SHORT PROBLEM:
Reproduce the passage below on the Federal Circuit Court's jurisdiction over the Assistant Minister's s 351 decision word for word, in full.

11 The Federal Circuit Court also ordered that it lacked jurisdiction to entertain the application to review the decision of the Assistant Minister not to exercise her power under s 351 of the Migration Act 1958 (Cth). In that regard the decision of the Federal Circuit Court said at [19]:
The application insofar as it relates to the decision by the Assistant Minister not to exercise her power under s.351 of the Act is misconceived as it is not within the jurisdiction of this Court to review such a decision. With respect to the extension of time, the grounds relied upon do not address the matters to which the Court should give consideration. Those matters were correctly identified by the First Respondent in the written submissions by reference to the case of Hunter Valley Developments.
No error has been shown in the conclusion of the Federal Circuit Court that it lacked jurisdiction to review the decision made by the Assistant Minister under s 351. The Assistant Minister’s decision had been not to exercise her power under s 351 of the Migration Act 1958 (Cth). Such a decision comes within the meaning of “privative clause decision” in ss 474(2) and (7), which by s 474(1) is made final and conclusive and is not able to be challenged. Section 476(2)(c) specifically provides that the Federal Circuit Court has no jurisdiction in relation to a privative clause decision of the kind sought to be challenged. No error has been shown in the Tribunal’s reasoning or conclusion.

SUPPLIED DATA:
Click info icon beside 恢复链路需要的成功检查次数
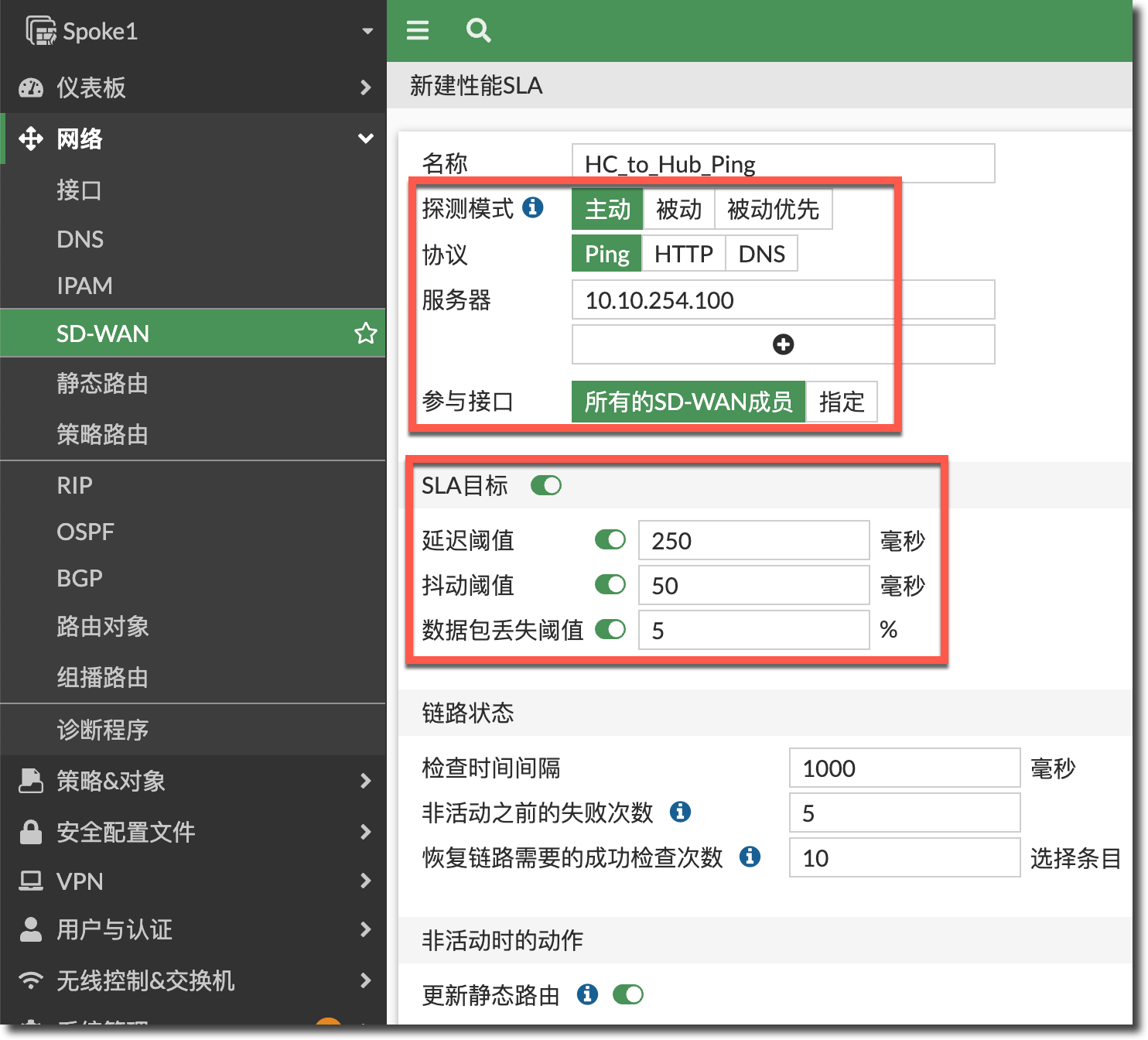The image size is (1148, 1040). (x=750, y=857)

PROBLEM SOLUTION:
11 The Federal Circuit Court also ordered that it lacked jurisdiction to entertain the application to review the decision of the Assistant Minister not to exercise her power under s 351 of the Migration Act 1958 (Cth). In that regard the decision of the Federal Circuit Court said at [19]:
The application insofar as it relates to the decision by the Assistant Minister not to exercise her power under s.351 of the Act is misconceived as it is not within the jurisdiction of this Court to review such a decision. With respect to the extension of time, the grounds relied upon do not address the matters to which the Court should give consideration. Those matters were correctly identified by the First Respondent in the written submissions by reference to the case of Hunter Valley Developments.
No error has been shown in the conclusion of the Federal Circuit Court that it lacked jurisdiction to review the decision made by the Assistant Minister under s 351. The Assistant Minister’s decision had been not to exercise her power under s 351 of the Migration Act 1958 (Cth). Such a decision comes within the meaning of “privative clause decision” in ss 474(2) and (7), which by s 474(1) is made final and conclusive and is not able to be challenged. Section 476(2)(c) specifically provides that the Federal Circuit Court has no jurisdiction in relation to a privative clause decision of the kind sought to be challenged. No error has been shown in the Tribunal’s reasoning or conclusion.